Tummy time: Sleeping face-down might be super-comfy, but it can add up to an achy body. “Stomach sleeping places the lower back in an unnatural position by flattening out the curve and it can aggravate many low-back conditions,” explains McIntosh. “Keeping your head in a rotated position for extended periods can also worsen neck problems and pain. And stomach sleepers who put one or both arms above their head often end up with pain in their shoulder as well as the muscles and joints around it.” Those face-down dozes could also kibosh all your beauty-sleep efforts by creating a particularly nasty type of wrinkle known as “sleep lines”. “When the skin is repeatedly folded due to pressure from a pillow, it can eventually lead to a crease,” says specialist dermatologist Dr Chris Kearney. “The most common sites are the sides of the face and the forehead, and the lines are usually vertical as opposed to the usual horizontal expression lines.” To avoid them, sleep in a position that doesn't put pressure on your face, such as on your back. “Alternatively, using a low-friction pillowcase material [such as satin] may reduce traction on the skin and stop the skin folding,” suggests Dr Kearney. Hey, it's not all bad news: sleeping on your stomach can diminish snoring and a small study conducted in Turkey found that it might also help reduce the symptoms of sleep apnoea.

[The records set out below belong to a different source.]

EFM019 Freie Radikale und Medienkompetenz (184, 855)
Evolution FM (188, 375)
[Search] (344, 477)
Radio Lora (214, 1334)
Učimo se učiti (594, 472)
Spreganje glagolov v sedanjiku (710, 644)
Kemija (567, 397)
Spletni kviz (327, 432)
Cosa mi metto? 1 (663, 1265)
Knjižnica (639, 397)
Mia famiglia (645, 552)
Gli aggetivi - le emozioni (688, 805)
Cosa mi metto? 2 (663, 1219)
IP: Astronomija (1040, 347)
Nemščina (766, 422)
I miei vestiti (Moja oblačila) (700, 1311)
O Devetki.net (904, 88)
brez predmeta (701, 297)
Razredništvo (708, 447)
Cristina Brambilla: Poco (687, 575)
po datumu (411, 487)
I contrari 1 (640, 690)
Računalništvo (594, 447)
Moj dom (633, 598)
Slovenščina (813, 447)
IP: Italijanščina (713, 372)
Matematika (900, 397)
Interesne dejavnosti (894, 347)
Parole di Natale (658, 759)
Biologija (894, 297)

Side angles: Love snoozing on your side? You're in luck. A study conducted in South Australia found that side sleeping resulted in less neck, shoulder and arm pain, as well as higher sleep quality, than any other sleep position. And researchers in South Korea also found that it significantly decreased the number of airway obstructions in sleep apnoea sufferers. “I'm generally happy for my clients to sleep on their sides, particularly with a pillow or a specially designed bolster placed between their knees to even up the position of their hips and pelvis,” says McIntosh. “I do try to get people out of the habit of tucking one leg up and over the other because that causes an unnatural rotation through the lower back.” What about those who prefer to curl up in the soothing foetal position? “While it isn't exactly the natural contour of the spine, it's not a bad position,” McIntosh adds. “But if you have a problem with a spinal disc, this position could aggravate it. Your best bet is to consult a professional who will identify your specific issues and figure out the best sleep position for you.” If you're not particularly attached to one side, there's evidence that sleeping on your left has benefits. A study at Stanford University in the US found that it can improve heartburn caused by acid reflux, and it's the preferred sleeping position when you're pregnant. “As the baby grows, lying on your back can put a lot of pressure on a major vein and make you feel quite faint,” says Dr Bartlett. “Lying on your left side is generally best because it improves blood flow to the baby,” adds McIntosh.

Brad McIntosh shares his top tips:

1. PILLOW PROP “Allow four weeks to retrain your sleep position, using pillows around your body to encourage the right pose.”

2. ON THE BALL “If you're a stomach sleeper who wants to flip over, tape a ping-pong ball to your sternum. You'll be amazed how quickly you change that habit!”

3. SWAP SIDES “ Every three or six months, change sides of the bed. It will alter your sleeping position, which is good for you.”